## REQUEST
Reproduce all of the following records verbatim, keeping every line unchanged.

Location data for elements and text
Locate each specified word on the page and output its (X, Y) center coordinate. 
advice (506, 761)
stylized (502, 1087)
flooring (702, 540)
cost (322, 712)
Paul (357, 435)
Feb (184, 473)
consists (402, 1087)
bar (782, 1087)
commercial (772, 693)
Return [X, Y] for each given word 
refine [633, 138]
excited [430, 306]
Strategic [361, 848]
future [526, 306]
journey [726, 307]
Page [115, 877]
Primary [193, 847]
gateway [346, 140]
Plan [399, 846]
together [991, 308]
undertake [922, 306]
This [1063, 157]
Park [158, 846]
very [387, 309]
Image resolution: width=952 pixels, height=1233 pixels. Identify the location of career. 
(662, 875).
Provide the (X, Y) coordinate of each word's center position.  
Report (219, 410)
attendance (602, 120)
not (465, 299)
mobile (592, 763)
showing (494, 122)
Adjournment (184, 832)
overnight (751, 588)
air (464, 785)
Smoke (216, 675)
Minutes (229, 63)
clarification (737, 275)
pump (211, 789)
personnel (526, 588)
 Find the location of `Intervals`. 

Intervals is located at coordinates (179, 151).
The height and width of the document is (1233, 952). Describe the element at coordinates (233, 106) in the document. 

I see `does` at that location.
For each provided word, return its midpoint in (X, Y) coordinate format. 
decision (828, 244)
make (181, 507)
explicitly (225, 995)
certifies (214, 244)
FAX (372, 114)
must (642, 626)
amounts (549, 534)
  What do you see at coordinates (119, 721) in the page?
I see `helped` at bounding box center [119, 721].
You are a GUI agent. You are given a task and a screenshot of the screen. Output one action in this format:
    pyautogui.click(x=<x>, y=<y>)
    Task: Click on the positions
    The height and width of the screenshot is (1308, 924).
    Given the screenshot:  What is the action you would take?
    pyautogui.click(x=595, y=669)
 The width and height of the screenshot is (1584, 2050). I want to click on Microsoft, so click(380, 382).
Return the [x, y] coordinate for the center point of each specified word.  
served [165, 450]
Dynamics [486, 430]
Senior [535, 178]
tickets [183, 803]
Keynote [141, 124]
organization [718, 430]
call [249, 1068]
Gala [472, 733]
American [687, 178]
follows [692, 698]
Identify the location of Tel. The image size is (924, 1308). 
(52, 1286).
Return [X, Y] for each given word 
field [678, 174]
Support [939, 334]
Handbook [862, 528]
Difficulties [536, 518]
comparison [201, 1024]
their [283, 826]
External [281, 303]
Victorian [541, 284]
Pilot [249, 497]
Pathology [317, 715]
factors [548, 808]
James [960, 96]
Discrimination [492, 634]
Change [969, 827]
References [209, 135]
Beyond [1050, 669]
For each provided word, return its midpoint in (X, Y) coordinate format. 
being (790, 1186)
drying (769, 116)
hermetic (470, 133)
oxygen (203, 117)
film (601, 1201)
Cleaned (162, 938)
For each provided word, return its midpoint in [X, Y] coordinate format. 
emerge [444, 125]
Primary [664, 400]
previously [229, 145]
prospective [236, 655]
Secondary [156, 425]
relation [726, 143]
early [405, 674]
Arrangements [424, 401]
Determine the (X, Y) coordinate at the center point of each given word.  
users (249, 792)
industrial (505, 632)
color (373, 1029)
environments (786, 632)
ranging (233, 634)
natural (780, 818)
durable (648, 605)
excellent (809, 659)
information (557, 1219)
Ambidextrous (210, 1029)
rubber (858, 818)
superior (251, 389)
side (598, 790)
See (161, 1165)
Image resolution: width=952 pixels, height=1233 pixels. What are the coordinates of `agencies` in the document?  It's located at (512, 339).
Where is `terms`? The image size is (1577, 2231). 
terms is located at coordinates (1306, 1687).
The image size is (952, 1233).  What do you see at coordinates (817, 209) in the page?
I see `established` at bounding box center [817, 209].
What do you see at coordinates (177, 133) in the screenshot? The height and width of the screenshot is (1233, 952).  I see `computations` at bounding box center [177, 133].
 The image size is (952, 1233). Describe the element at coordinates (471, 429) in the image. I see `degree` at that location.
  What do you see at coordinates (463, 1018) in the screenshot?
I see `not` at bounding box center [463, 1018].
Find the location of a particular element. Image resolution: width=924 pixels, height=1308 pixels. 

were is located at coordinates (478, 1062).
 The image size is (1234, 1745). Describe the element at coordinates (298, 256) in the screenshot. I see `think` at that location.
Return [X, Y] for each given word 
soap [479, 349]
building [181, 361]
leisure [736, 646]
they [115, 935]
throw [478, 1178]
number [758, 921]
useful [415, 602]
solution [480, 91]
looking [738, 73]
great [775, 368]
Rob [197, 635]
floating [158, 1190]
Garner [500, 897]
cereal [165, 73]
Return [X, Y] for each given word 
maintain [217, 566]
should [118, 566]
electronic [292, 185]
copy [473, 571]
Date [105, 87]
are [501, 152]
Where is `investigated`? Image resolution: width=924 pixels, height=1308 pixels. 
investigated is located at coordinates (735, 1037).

## FULL SOLUTION
Locate each specified word on the page and output its (X, Y) center coordinate. 
advice (506, 761)
stylized (502, 1087)
flooring (702, 540)
cost (322, 712)
Paul (357, 435)
Feb (184, 473)
consists (402, 1087)
bar (782, 1087)
commercial (772, 693)
Return [X, Y] for each given word 
refine [633, 138]
excited [430, 306]
Strategic [361, 848]
future [526, 306]
journey [726, 307]
Page [115, 877]
Primary [193, 847]
gateway [346, 140]
Plan [399, 846]
together [991, 308]
undertake [922, 306]
This [1063, 157]
Park [158, 846]
very [387, 309]
Image resolution: width=952 pixels, height=1233 pixels. Identify the location of career. 
(662, 875).
Provide the (X, Y) coordinate of each word's center position.  
Report (219, 410)
attendance (602, 120)
not (465, 299)
mobile (592, 763)
showing (494, 122)
Adjournment (184, 832)
overnight (751, 588)
air (464, 785)
Smoke (216, 675)
Minutes (229, 63)
clarification (737, 275)
pump (211, 789)
personnel (526, 588)
 Find the location of `Intervals`. 

Intervals is located at coordinates (179, 151).
The height and width of the document is (1233, 952). Describe the element at coordinates (233, 106) in the document. 

I see `does` at that location.
For each provided word, return its midpoint in (X, Y) coordinate format. 
decision (828, 244)
make (181, 507)
explicitly (225, 995)
certifies (214, 244)
FAX (372, 114)
must (642, 626)
amounts (549, 534)
  What do you see at coordinates (119, 721) in the page?
I see `helped` at bounding box center [119, 721].
You are a GUI agent. You are given a task and a screenshot of the screen. Output one action in this format:
    pyautogui.click(x=<x>, y=<y>)
    Task: Click on the positions
    The height and width of the screenshot is (1308, 924).
    Given the screenshot:  What is the action you would take?
    pyautogui.click(x=595, y=669)
 The width and height of the screenshot is (1584, 2050). I want to click on Microsoft, so click(380, 382).
Return the [x, y] coordinate for the center point of each specified word.  
served [165, 450]
Dynamics [486, 430]
Senior [535, 178]
tickets [183, 803]
Keynote [141, 124]
organization [718, 430]
call [249, 1068]
Gala [472, 733]
American [687, 178]
follows [692, 698]
Identify the location of Tel. The image size is (924, 1308). 
(52, 1286).
Return [X, Y] for each given word 
field [678, 174]
Support [939, 334]
Handbook [862, 528]
Difficulties [536, 518]
comparison [201, 1024]
their [283, 826]
External [281, 303]
Victorian [541, 284]
Pilot [249, 497]
Pathology [317, 715]
factors [548, 808]
James [960, 96]
Discrimination [492, 634]
Change [969, 827]
References [209, 135]
Beyond [1050, 669]
For each provided word, return its midpoint in (X, Y) coordinate format. 
being (790, 1186)
drying (769, 116)
hermetic (470, 133)
oxygen (203, 117)
film (601, 1201)
Cleaned (162, 938)
For each provided word, return its midpoint in [X, Y] coordinate format. 
emerge [444, 125]
Primary [664, 400]
previously [229, 145]
prospective [236, 655]
Secondary [156, 425]
relation [726, 143]
early [405, 674]
Arrangements [424, 401]
Determine the (X, Y) coordinate at the center point of each given word.  
users (249, 792)
industrial (505, 632)
color (373, 1029)
environments (786, 632)
ranging (233, 634)
natural (780, 818)
durable (648, 605)
excellent (809, 659)
information (557, 1219)
Ambidextrous (210, 1029)
rubber (858, 818)
superior (251, 389)
side (598, 790)
See (161, 1165)
Image resolution: width=952 pixels, height=1233 pixels. What are the coordinates of `agencies` in the document?  It's located at (512, 339).
Where is `terms`? The image size is (1577, 2231). 
terms is located at coordinates (1306, 1687).
The image size is (952, 1233).  What do you see at coordinates (817, 209) in the page?
I see `established` at bounding box center [817, 209].
What do you see at coordinates (177, 133) in the screenshot? The height and width of the screenshot is (1233, 952).  I see `computations` at bounding box center [177, 133].
 The image size is (952, 1233). Describe the element at coordinates (471, 429) in the image. I see `degree` at that location.
  What do you see at coordinates (463, 1018) in the screenshot?
I see `not` at bounding box center [463, 1018].
Find the location of a particular element. Image resolution: width=924 pixels, height=1308 pixels. 

were is located at coordinates (478, 1062).
 The image size is (1234, 1745). Describe the element at coordinates (298, 256) in the screenshot. I see `think` at that location.
Return [X, Y] for each given word 
soap [479, 349]
building [181, 361]
leisure [736, 646]
they [115, 935]
throw [478, 1178]
number [758, 921]
useful [415, 602]
solution [480, 91]
looking [738, 73]
great [775, 368]
Rob [197, 635]
floating [158, 1190]
Garner [500, 897]
cereal [165, 73]
Return [X, Y] for each given word 
maintain [217, 566]
should [118, 566]
electronic [292, 185]
copy [473, 571]
Date [105, 87]
are [501, 152]
Where is `investigated`? Image resolution: width=924 pixels, height=1308 pixels. 
investigated is located at coordinates (735, 1037).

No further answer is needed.